Academy
Hallways — Evening
The three of them walk in
silence, Korvin in front, Cain guiding Lucille with a steadying hand
at her back. The infirmary doors click shut behind them, muffling the
sterile hum of machines.
The hallway ahead is dim,
lit only by the long strip LEDs overhead. The whole place feels
colder now, the air heavier. Every distant footstep echoes like a
reminder: Caepio will call for her eventually. This is only a
reprieve.
For several long minutes,
no one speaks.
Lucille’s bare feet whisper against the tile. The dried mud cracks on her skin. She clutches her arms tight around herself, shoulders shaking—not from pain now, but from everything settlin’ in, piece by piece, like a weight pressin’ down on her ribs.

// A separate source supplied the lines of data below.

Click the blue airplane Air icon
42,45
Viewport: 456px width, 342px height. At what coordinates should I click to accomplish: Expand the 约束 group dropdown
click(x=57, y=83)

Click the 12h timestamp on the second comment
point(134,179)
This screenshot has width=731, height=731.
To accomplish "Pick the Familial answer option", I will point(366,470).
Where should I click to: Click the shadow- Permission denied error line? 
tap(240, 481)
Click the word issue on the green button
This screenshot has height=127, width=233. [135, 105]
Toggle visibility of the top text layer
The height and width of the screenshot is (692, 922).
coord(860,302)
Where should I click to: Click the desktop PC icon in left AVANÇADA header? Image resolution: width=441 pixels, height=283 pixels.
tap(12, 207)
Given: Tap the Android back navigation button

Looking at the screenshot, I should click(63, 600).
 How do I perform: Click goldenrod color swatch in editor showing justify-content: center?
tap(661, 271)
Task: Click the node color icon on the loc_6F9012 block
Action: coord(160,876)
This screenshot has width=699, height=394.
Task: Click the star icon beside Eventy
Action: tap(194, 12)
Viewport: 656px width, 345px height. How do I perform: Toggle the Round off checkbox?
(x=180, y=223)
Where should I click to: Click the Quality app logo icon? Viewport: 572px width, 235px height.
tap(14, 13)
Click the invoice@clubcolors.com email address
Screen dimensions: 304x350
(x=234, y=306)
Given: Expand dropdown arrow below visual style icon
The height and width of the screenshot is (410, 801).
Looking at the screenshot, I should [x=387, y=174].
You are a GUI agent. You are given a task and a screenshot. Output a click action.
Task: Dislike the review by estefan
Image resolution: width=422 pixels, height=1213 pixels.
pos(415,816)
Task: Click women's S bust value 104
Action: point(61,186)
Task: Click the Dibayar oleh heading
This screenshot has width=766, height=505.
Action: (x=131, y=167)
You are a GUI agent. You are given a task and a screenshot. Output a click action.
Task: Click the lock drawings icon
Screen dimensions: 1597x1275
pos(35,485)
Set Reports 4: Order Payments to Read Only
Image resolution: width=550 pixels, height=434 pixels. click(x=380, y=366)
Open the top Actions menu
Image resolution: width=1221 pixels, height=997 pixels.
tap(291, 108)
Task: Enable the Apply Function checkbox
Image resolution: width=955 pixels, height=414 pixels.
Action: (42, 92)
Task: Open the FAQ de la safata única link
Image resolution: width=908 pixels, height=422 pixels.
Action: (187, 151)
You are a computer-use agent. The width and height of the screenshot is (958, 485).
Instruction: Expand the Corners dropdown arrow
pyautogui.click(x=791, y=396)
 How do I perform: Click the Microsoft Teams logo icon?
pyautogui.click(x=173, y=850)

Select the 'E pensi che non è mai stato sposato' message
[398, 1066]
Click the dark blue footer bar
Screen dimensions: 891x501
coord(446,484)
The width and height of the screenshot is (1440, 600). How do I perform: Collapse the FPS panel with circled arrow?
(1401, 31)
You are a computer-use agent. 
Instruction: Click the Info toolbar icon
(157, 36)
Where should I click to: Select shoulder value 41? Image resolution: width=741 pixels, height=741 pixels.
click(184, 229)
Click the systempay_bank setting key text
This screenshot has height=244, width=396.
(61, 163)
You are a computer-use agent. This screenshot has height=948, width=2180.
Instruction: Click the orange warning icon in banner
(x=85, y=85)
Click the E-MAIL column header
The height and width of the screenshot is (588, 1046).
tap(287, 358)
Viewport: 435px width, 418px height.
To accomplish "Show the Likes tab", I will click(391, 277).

Finally, her voice breaks the silence. Thin. Raw. Barely there.
“…Why,” she whispers, breath hitchin’, “why does ever’body hate me?”
Cain stops mid-step. Korvin slows.
Lucille keeps her eyes on the floor as they walk, tears gatherin’ thick on her lashes.
“Why does… why does ever’body wanna hurt me?” she murmurs. “Why d’they want me dead?” Her voice wobbles, soft as torn paper. “I ain’t never done nothin’ to ‘em. I always kept t’ myself… ’cause nobody ever wanted me ‘round nohow…” Her voice cracks hard. “I don’t… I don’t understand…”
Cain swallows, jaw workin’, sayin’ nothin’ because there ain’t words strong enough.
Lucille trembles again.
Korvin walks a few steps more before answerin’. He doesn’t stop, doesn’t slow—but his voice drops, smooth and steady, cuttin’ through the corridor like steel wrapped in cloth. “People don’t always need a reason to hate,” he says. “Some hate because they’re told to. Some hate because it’s easier than thinkin’ for themselves. Some hate because fear feels safer than understandin’.” He glances back at her. “And some… hate because they see somethin’ in you they don’t have.”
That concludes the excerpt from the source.